You have been allowed deductions under Division 43 and there are amounts that have not yet been deducted for construction expenditure. As the requirements of paragraphs 43-40(1)(a) and (b) of the ITAA 1997 have been satisfied the issue to be considered is whether paragraph 43-40(1)(c) of the ITAA 1997 has been satisfied.

Paragraph 43-40(1)(c) of the ITAA 1997 has two limbs. The first limb is satisfied if 'your area' was used immediately before the destruction in a way that applies to it under the table in section 43-140 of the ITAA 1997. The required use for capital works constructed in time period three of the table is that the area is used for the purpose of producing assessable income. If it has not been used for this purpose, then the second limb allows a deduction if no entity has used the area for any purpose since it was last used by the taxpayer for the purpose of producing assessable income.
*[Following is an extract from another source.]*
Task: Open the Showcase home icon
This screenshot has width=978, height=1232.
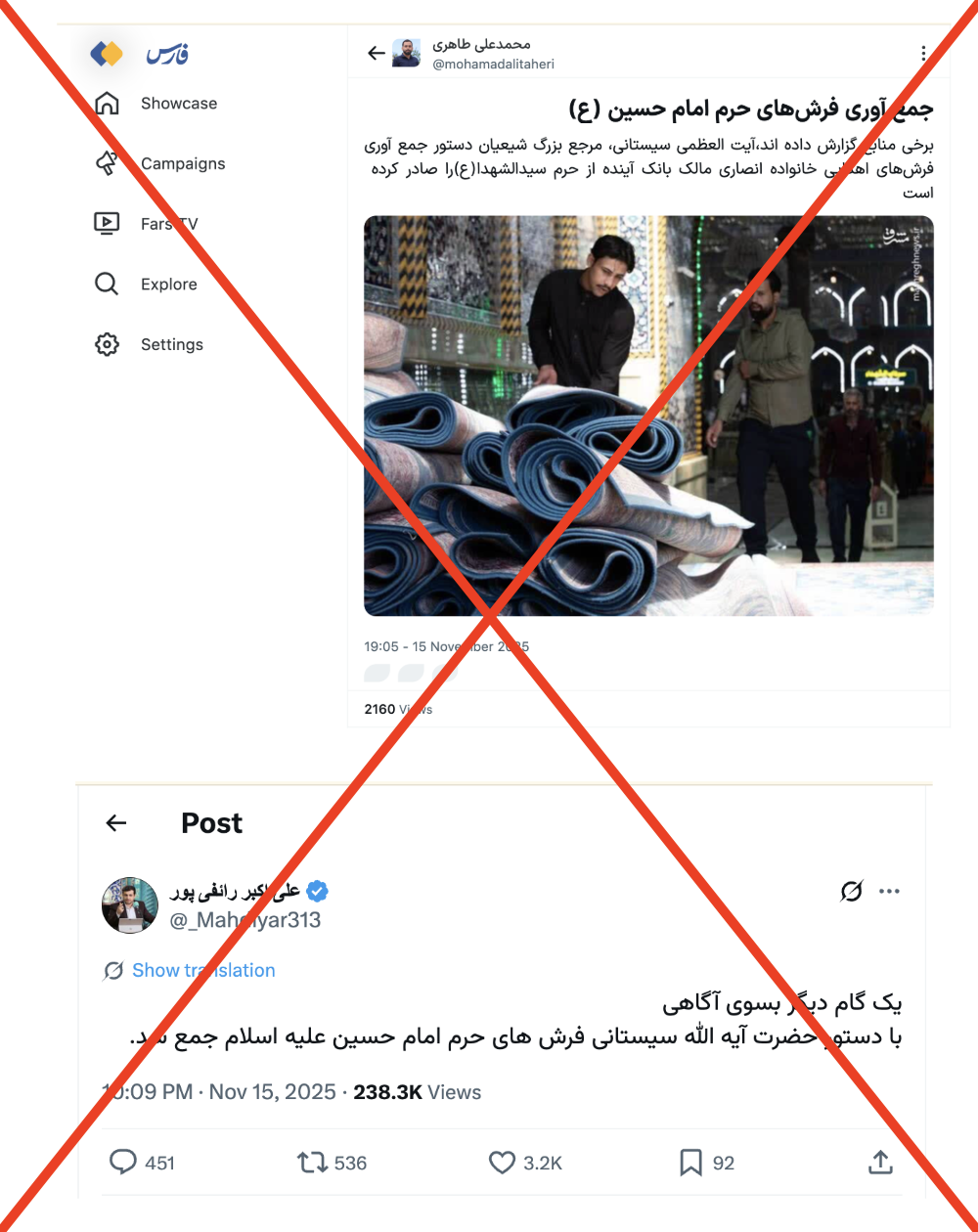Action: 107,103
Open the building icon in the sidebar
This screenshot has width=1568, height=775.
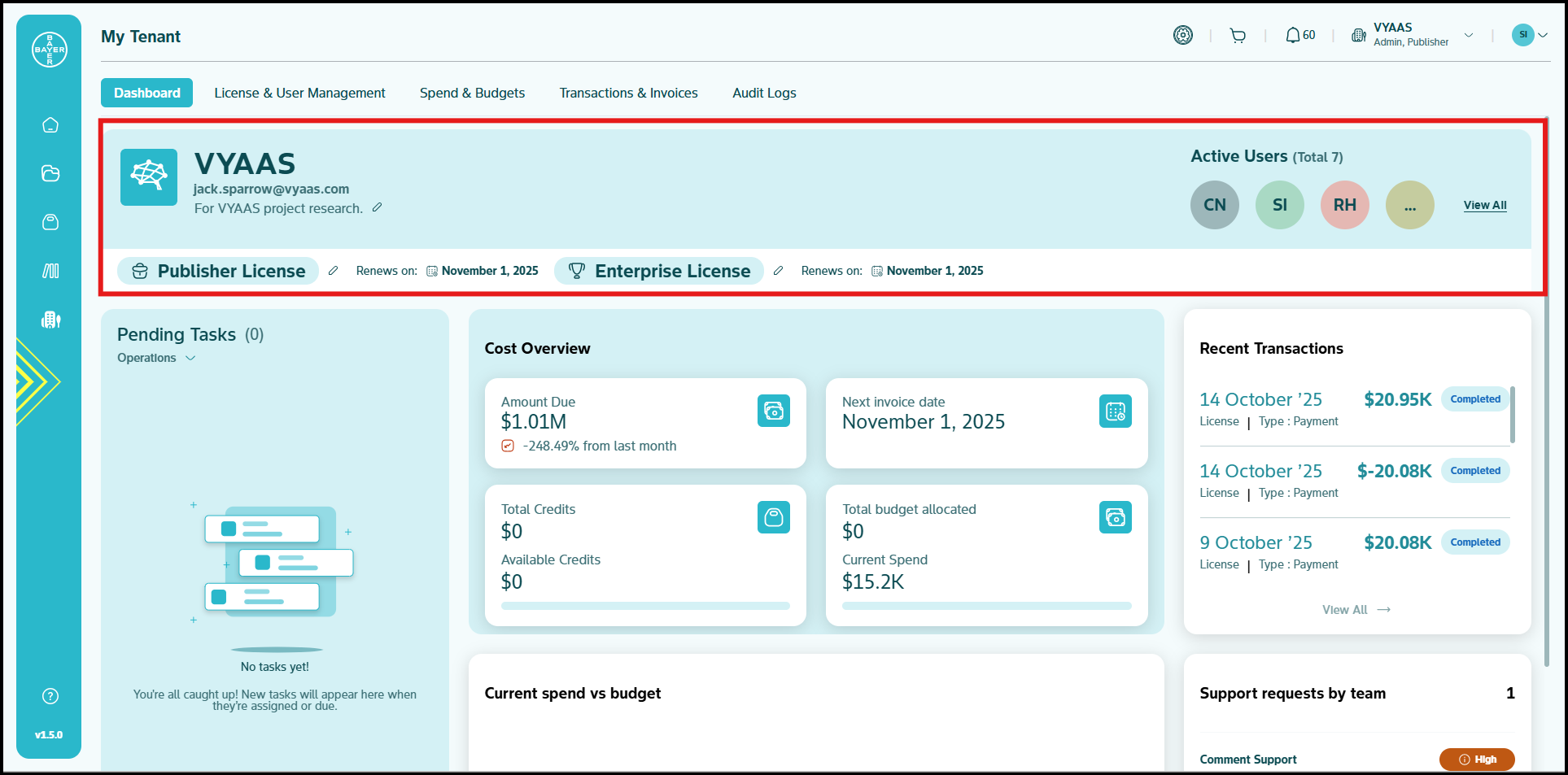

In considering if the requirements of paragraph 43-40(1)(c) of the ITAA 1997 are satisfied the meaning of 'immediately before the destruction' must be considered. It has been interpreted by the courts and the Commissioner applied this view in ATO Interpretive Decision 2010/35 (ATO ID 2010/35). The Commissioner's view is that 'immediately before' refers to a relatively short period of time between the last use of the area and its destruction.

In your circumstances the property was being used as a commercial rental to produce assessable income. The tenants vacated the property at a specified date in 20XX and the demolition began at a specified date in 20XX. You did not use the property for any other purpose between the tenants vacating and demolition commencing. The period between the tenants vacating and demolition commencing is considered a short period of time. Furthermore, the tenant continued to lease the site throughout the demolition and build process resulting in a constant stream of assessable income from the property.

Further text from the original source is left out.